#### Work to complete
For the entries below, the expected answer is the line with "Cookie Einstellungen (111, 2447)", the line with "E-mail (13, 1782)", and every line between them, exactly as written, and nothing more.

#### Excerpted data
+ + + + +

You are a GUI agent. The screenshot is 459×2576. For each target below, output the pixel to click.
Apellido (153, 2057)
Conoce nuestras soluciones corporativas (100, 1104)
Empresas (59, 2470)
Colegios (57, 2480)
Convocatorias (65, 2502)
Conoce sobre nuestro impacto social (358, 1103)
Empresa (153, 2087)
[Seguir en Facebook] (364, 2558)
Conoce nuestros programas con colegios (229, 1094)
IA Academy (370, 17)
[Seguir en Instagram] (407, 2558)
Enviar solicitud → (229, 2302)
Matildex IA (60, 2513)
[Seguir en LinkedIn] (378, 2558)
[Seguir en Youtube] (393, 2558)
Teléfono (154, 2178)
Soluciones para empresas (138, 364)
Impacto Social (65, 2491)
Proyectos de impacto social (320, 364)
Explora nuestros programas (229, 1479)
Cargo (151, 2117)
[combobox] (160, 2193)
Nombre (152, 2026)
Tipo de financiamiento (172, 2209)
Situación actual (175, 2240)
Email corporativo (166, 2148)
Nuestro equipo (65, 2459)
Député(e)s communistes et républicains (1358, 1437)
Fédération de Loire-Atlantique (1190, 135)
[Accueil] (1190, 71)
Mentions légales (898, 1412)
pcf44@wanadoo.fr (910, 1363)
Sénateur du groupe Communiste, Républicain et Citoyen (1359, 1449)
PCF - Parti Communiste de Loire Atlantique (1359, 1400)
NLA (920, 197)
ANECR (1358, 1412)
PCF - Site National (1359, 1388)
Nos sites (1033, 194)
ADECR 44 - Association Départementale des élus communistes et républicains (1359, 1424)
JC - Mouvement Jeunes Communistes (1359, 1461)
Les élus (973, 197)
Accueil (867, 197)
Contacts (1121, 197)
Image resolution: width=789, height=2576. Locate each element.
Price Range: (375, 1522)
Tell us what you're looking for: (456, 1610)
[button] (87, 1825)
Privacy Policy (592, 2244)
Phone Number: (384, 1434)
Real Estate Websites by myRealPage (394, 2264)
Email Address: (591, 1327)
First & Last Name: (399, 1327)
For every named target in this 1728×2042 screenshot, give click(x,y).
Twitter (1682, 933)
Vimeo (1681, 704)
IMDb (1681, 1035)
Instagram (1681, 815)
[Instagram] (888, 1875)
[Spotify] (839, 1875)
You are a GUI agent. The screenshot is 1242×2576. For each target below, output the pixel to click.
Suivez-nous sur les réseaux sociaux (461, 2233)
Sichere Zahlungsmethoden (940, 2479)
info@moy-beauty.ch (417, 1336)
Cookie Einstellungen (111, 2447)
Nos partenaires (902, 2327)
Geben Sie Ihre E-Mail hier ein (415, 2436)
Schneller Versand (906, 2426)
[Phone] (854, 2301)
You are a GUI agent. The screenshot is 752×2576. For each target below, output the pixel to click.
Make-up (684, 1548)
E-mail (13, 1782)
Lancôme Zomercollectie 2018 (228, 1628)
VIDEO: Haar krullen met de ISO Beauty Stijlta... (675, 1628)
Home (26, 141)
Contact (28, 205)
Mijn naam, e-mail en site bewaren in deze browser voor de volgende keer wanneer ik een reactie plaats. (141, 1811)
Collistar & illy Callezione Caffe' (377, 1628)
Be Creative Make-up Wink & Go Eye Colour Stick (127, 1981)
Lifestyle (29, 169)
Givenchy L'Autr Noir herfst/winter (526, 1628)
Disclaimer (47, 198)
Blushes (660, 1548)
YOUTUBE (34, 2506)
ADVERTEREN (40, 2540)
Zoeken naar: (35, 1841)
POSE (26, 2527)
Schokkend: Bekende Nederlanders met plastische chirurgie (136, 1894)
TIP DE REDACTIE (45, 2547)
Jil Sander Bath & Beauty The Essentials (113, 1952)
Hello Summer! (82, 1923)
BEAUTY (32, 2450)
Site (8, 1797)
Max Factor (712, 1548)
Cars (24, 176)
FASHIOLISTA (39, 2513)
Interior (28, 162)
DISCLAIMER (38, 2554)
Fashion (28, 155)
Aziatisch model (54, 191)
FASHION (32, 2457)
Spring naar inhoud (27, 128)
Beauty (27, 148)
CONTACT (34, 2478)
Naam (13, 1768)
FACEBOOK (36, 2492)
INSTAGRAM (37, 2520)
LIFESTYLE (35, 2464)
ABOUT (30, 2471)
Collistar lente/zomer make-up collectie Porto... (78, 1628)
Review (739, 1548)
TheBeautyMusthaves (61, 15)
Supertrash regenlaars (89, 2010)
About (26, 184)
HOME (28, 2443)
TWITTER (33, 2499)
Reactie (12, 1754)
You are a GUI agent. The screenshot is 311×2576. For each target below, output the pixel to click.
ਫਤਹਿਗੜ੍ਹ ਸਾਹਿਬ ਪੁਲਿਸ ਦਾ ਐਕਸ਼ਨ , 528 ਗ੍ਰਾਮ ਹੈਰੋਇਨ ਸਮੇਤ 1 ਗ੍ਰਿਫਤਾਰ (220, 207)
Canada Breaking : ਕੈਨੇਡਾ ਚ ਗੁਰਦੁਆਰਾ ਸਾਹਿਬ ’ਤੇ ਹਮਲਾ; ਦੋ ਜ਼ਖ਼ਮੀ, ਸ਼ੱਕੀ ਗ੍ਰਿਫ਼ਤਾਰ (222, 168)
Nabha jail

+ + + + +

#### Exercise solution
Cookie Einstellungen (111, 2447)
Nos partenaires (902, 2327)
Geben Sie Ihre E-Mail hier ein (415, 2436)
Schneller Versand (906, 2426)
[Phone] (854, 2301)
You are a GUI agent. The screenshot is 752×2576. For each target below, output the pixel to click.
Make-up (684, 1548)
E-mail (13, 1782)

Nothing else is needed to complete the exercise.